No question, we are in a much better place this month than last year’s disaster. But this is where we are this weekend.
These 7 titles represent $139 million of the $149 million projected weekend total.
What’s missing?
Look in that 4th column… those are the numbers of weeks the films have played… 2 #1s, 2 #2s, 1 #3, no #4, 1 #5, and 1 #7 (Sinners still killing it).
What’s missing? I say, at least another $10 million or about a million tickets sold.
Where from?
Another #3 and at least 1 #4 entry.
Even if they were mediocre grossers, 3 titles 3 and 4 weekends old would have added at least another $10 million to this mix.
It’s not the marketplace. It’s not failed movies. It’s the choice studios have made.
It’s okay… but it’s NOT OKAY.
No point in crying over spilled milk… except to remind everyone we can that the milk didn’t have to be spilled.
And dear lord, what if one of those 3 mediocre releases turned out to be a bona fide hit? Then the box office is $20 million or $25 million more this weekend. And young Anthony doesn’t need to clean up the mess the studios left behind and give him a million excuses for.
“As we said all weekend, even if the numbers for Karate Kid: Legends and Bring Her Back aren’t dazzling, let’s celebrate depth.”
I’d be thrilled to do so… if there was a legitimate amount of depth. This crap that the studios are trying to force into mainstream thinking, that its all about splitting demographics in the market place. On one level, yes. On the real level, such bullshit. Not only bullshit, but the exact opposite of what is happening in a marketplace in which the major studios are not delivering enough product with enough range.
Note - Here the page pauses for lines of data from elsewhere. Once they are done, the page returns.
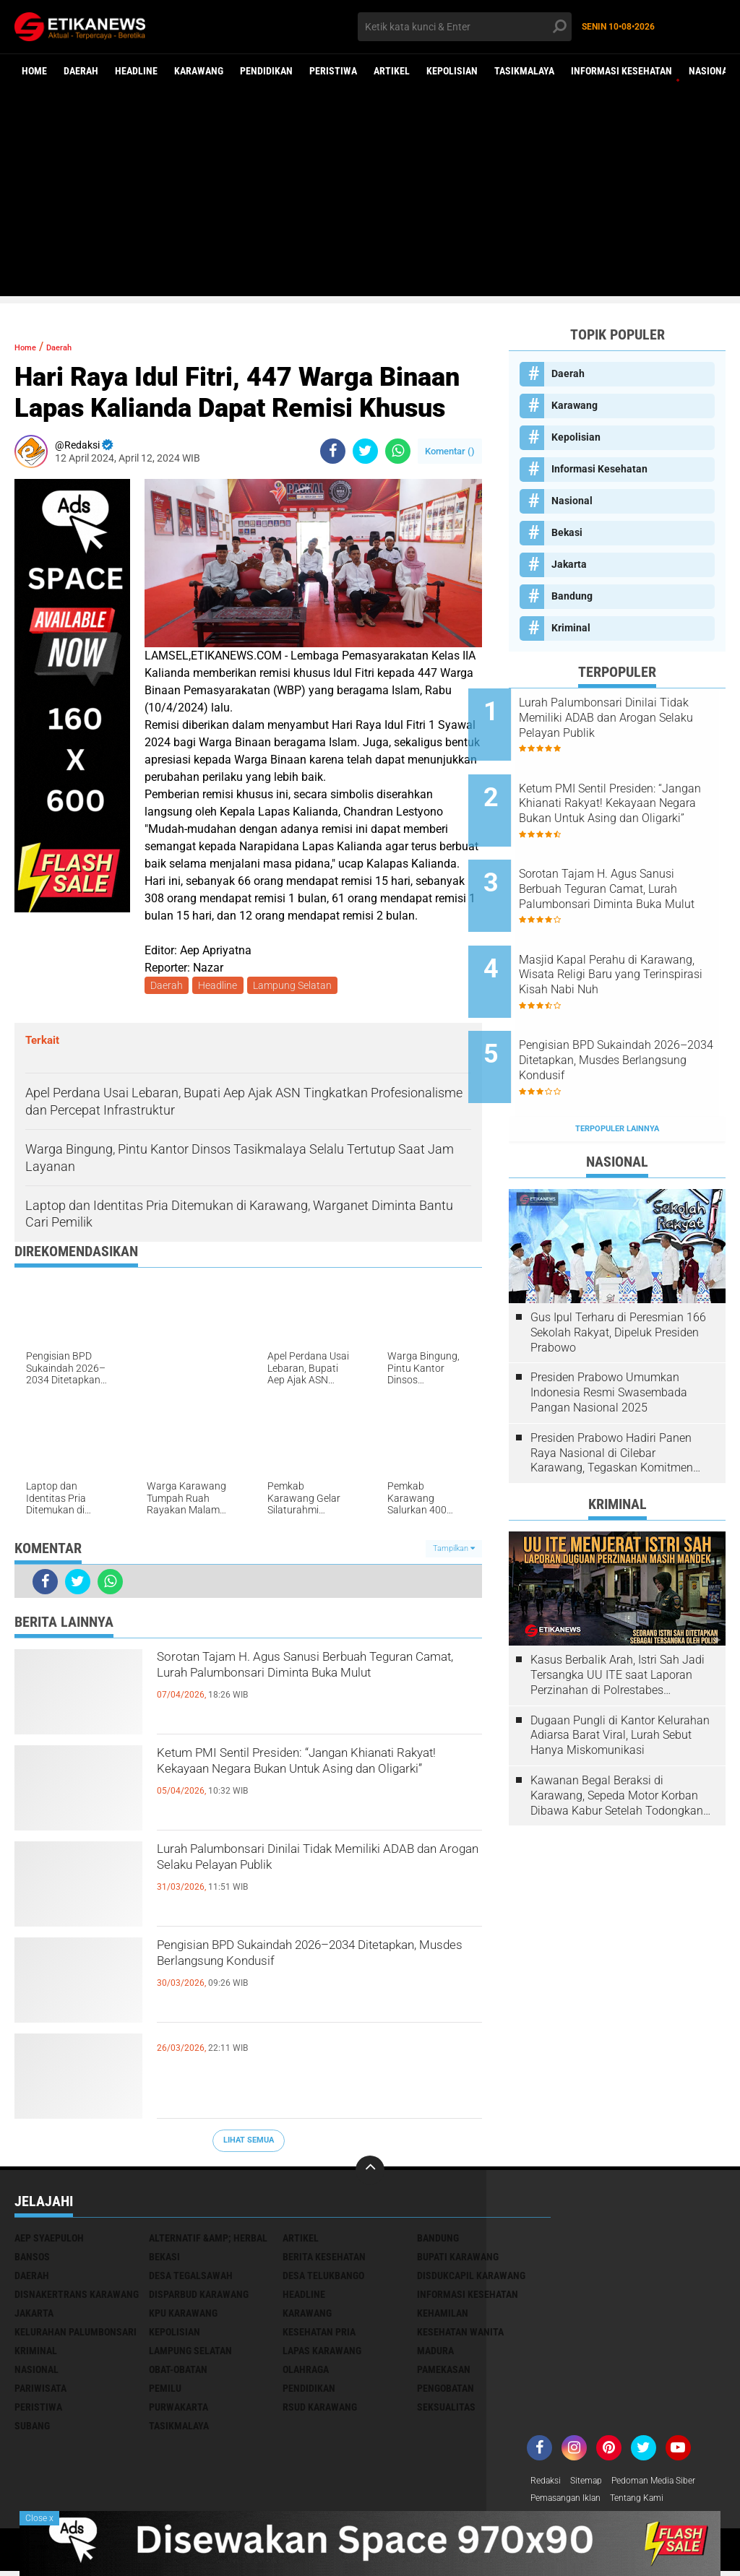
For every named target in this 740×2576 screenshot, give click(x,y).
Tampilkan (454, 1551)
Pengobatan (445, 2391)
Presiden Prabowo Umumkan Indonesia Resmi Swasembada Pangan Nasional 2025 (608, 1330)
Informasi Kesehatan (621, 71)
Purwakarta (178, 2410)
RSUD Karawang (320, 2410)
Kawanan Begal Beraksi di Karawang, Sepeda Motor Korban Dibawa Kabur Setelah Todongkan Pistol (616, 1732)
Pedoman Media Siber (670, 2484)
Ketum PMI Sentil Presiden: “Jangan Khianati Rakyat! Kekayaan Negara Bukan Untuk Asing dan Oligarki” (302, 1784)
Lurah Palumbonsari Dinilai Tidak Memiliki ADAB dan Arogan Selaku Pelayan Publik (295, 1880)
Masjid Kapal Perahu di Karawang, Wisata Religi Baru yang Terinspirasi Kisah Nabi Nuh (634, 937)
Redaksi (548, 2484)
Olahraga (306, 2372)
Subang (32, 2428)
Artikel (392, 71)
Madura (435, 2353)
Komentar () (450, 451)
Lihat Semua (248, 2143)
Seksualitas (446, 2410)
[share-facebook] (332, 451)
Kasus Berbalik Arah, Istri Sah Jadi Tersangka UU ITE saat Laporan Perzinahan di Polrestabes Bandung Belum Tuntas (617, 1611)
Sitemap (593, 2484)
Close (39, 2518)
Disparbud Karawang (199, 2297)
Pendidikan (266, 71)
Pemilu (165, 2391)
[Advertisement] (370, 195)
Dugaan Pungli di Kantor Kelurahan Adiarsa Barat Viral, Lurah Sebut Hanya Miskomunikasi (620, 1672)
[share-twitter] (365, 451)
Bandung (572, 596)
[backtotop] (370, 2172)
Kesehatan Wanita (460, 2335)
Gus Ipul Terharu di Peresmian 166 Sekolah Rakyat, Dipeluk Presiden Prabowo (618, 1269)
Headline (136, 71)
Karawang (198, 71)
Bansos (32, 2259)
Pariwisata (40, 2391)
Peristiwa (333, 71)
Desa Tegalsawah (191, 2278)
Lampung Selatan (298, 987)
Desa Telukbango (323, 2278)
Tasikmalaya (524, 71)
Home (34, 71)
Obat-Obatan (178, 2372)
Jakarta (569, 564)
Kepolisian (452, 71)
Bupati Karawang (458, 2259)
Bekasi (566, 532)
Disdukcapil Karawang (471, 2278)
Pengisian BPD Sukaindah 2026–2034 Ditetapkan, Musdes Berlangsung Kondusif (310, 1976)
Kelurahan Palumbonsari (75, 2335)
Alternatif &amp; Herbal (208, 2241)
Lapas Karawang (322, 2353)
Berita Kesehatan (324, 2259)
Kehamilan (442, 2316)
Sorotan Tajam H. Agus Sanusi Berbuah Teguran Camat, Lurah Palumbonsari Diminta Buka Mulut (316, 1688)
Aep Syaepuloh (49, 2241)
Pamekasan (443, 2372)
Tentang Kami (655, 2503)
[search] (464, 26)
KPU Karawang (183, 2316)
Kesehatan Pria (319, 2335)
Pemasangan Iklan (572, 2503)
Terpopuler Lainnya (617, 1065)
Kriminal (570, 628)
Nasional (711, 71)
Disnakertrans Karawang (76, 2297)
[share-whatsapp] (397, 451)
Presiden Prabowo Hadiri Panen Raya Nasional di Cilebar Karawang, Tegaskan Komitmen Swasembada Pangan (611, 1389)
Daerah (81, 71)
Of course, my first hard reality is that we don’t have to either celebrate or shit on every weekend. Movies are going to do better than expected and movies are going to do worse than expected… that is to be expected.
As Peter Guber used to tell the story, no, there is no one who can just pick the winners. And that isn’t what The Majors are doing. They are making a higher percentage of “pre-sold” IP, but it costs more to make and distribute… they aren’t all winners. And they are making the choice not to make cheaper, wider ranging movies with the potential not only to be positive surprises, but potential “safer” IP for the future.
We have now completed 22 weekends this year. And The Majors have released 22 movies.
The last year before COVID, 2019… by this date… 30.
That’s a 27% drop-off in Major Studio releases through the first 5 months of the year… but there are, uh, people out there who want to keep arguing that the problem is the marketplace and everyone wants to watch everything on YouTube and Netflix. and screw everything else.
And how about this for symmetry? The year’s box office through May 31 is off… wait for it… 27.1% from 2019.
But please… stop telling me no one wants to go to the movies… because it will make it perfectly clear that I should ignore any industry opinion you have.